§ FONTE:
╔══

L’attivista Cattafesta e il regime che non vuole intrusioni


Dopo dodici giorni Cristina Cattafesta è rientrata in Italia. La presidente del Cisda, fermata il 24 giugno a Batman (Turchia) dov’era in qualità di osservatrice elettorale invitata dal Partito Democratico dei Popoli, quindi trasferita in un centro di migrazione ed espulsione a Gaziantep, è stata restituita ieri all’affetto dei familiari e delle sue compagne. Il fermo, operato da agenti delle forze dell’ordine in base a controlli detti di routine, in realtà si è diretto su figure ben individuate quali erano gli osservatori internazionali, coinvolti a vigilare sulla regolarità delle elezioni. In diverse località del sud-est, dove si concentra l’elettorato kurdo, c’erano stati fermi a seguito di controlli simili. Nessuno, però, era stato trattenuto. Il blocco dell’attivista italiana, nota nell’ambiente della cooperazione internazionale per il lavoro svolto con l’ong Cisda (Coordinamento italiano sostegno donne afghane), è parso rivolto a ostacolare la presenza degli osservatori nei seggi. Ha, altresì, assunto il sapore d’un monito lanciato dal governo dell’Akp agli operatori dei diritti: la vostra presenza non è gradita nella Turchia a una dimensione creata a suon di repressione dal presidentissimo Erdoğan.
Il doppio successo ottenuto alle elezioni di due settimane fa blinda un regime che ormai usa il Parlamento solo come maschera di una democrazia, ma lo mutila delle funzioni operative in virtù d’un presidenzialismo totalitario. Con esso Erdoğan controlla la sfera legislativa e quella giudiziaria, oltre alle forze armate e tutti gli apparati della sicurezza nazionale. Lo spostamento ancora più a destra del partito Akp già di per sé conservatore, l’alleanza col nazionalismo parafascista dei ‘Lupi grigi’ che, coi voti del Mhp ha consentito un anno fa di far passare nel Maclis la riforma costituzionale varando il presidenzialismo ora vigente,  e lo scorso 24 giugno ha rilanciato verso un successo elettorale il partito di maggioranza, diventa di fatto un ulteriore soffocamento per il pluralismo. In realtà il multipartitismo in Turchia esiste. Formalmente non ci sono né partito unico, né quelle dittature militari che il Paese ha conosciuto in più occasioni dagli anni Sessanta in poi. Però l’opposizione, le altre formazioni politiche vivono sulla pelle un’oppressione per non essere conformi alla maggioranza elettorale.

╚══

§ DATI FORNITI:

╔══

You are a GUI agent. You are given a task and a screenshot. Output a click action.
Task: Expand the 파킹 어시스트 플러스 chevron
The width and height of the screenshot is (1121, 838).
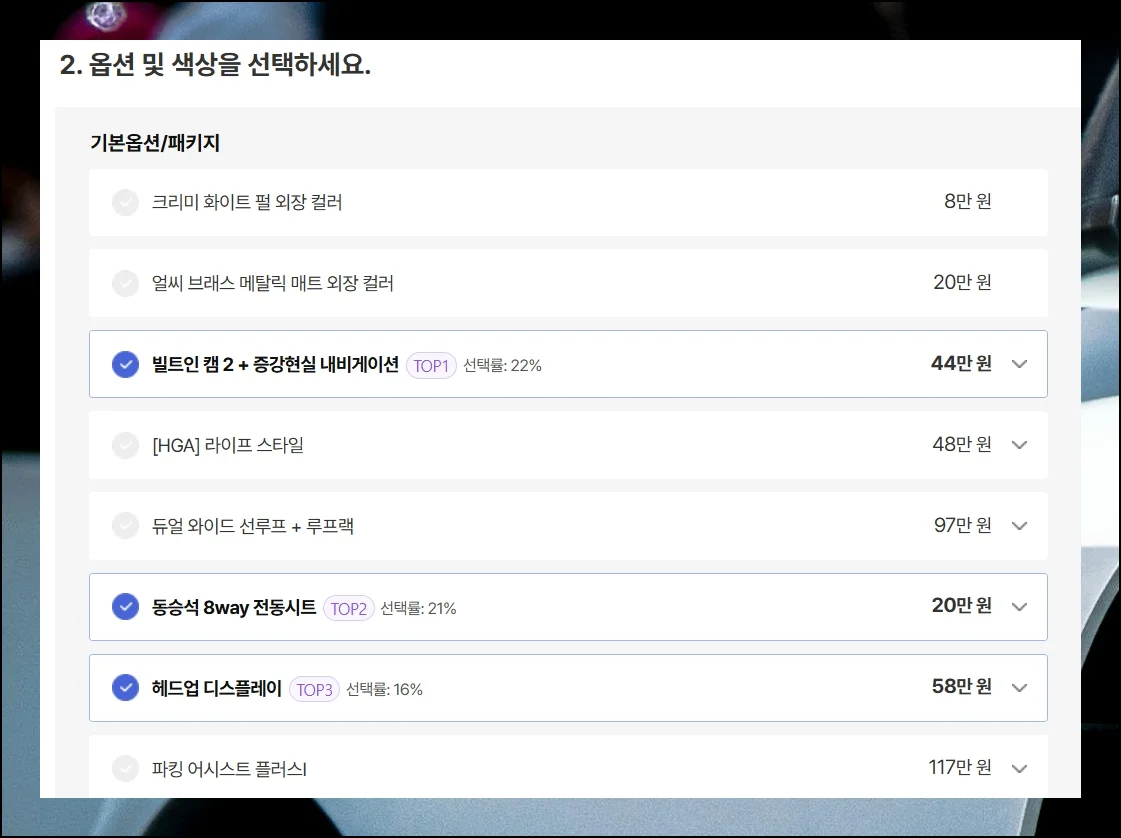(1019, 769)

╚══

§ CONSEGNA A: Secondo la fonte, in quale località è stata fermata Cristina Cattafesta il 24 giugno?
§ CONSEGNA B: Riassumi la fonte in due frasi.

§ RISPOSTA A: A Batman, in Turchia.

§ RISPOSTA B: Cristina Cattafesta, presidente del Cisda, è rientrata in Italia dopo dodici giorni: era stata fermata il 24 giugno a Batman, dove si trovava come osservatrice elettorale, e poi trasferita in un centro di migrazione ed espulsione a Gaziantep, con un fermo che è parso rivolto a ostacolare la presenza degli osservatori nei seggi. Il doppio successo elettorale di due settimane fa, rilanciato anche dall'alleanza con il Mhp dei "Lupi grigi", blinda il presidenzialismo totalitario di Erdoğan e soffoca il pluralismo, anche se formalmente in Turchia il multipartitismo esiste.